Someone is auctioning on underground forums a database allegedly containing personal information of 92 million Brazilian citizens. They claim that every record is real and unique.The seller also advertises a search service focused on Brazilians, saying that they can dig up details about an individual starting from minimum initial data.
[92 Million unique] records of almost every [Brazilian] citizen on sale in Underground forums. The actor also offers service to find records about any individual with small initial information living in Brazil.#intelhunt #brazil #threatdiscovery #breached
— Breach Radar (@RadarBreach) September 27, 2019
There is a trend that can be seen across both the public and the private sector. Typically, security spend has been associated with maintaining regulatory compliance. If that budget can be minimized and compliance can be achieved, the business can continue operating. As we have seen, there have been many high profile data breaches that have had serious financial implications to the affected organizations who met their regulatory compliance objectives.

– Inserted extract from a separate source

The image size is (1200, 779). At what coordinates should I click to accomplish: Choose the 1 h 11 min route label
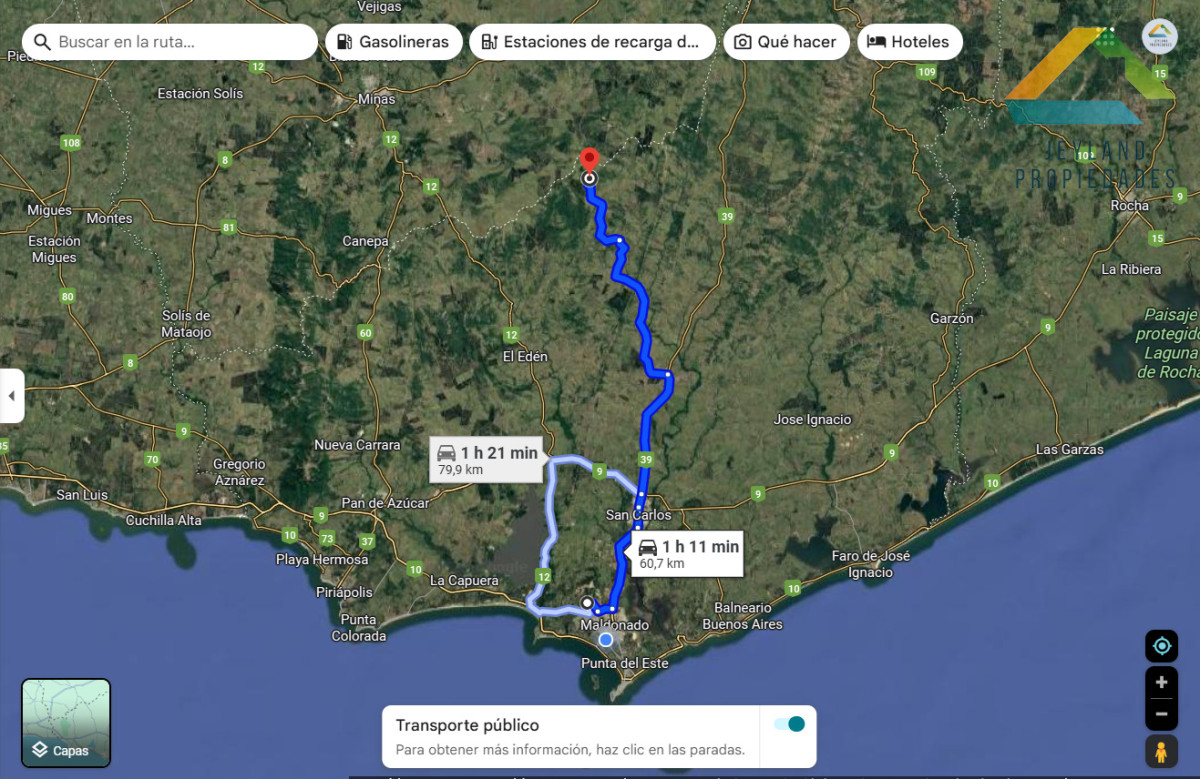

The potential exposure of such a large database of data is worrying, and shows that cybercriminals are becoming more and more motivated by the potential monetary gain of selling personal identifiable information – which has become a kind of currency on the dark market. Organisations and governmental bodies need to consider going above and beyond the security measures recommended as standard practice, or they will find themselves unprepared. When retaining this kind of data it is critical to choose an encryption solution that not only protects the database instances but also provides protection for data in transit and at rest.
The potential exposure of 92 million records of Brazilian citizens is the latest in a long line of high profile data breaches targeted at public institutions, and proves our current data protection model is woefully inadequate. Data breaches happen daily, in too many places at once to keep count – and cybercriminals aren’t likely to let up anytime soon. Organizations – public and private – need to become smarter at protecting data to mitigate the risk to their customers and their own companies. New resources will need to be allocated to the IT and security teams in the form of additional, well-trained cybersecurity staff and the right detection and threat intelligence technology in place.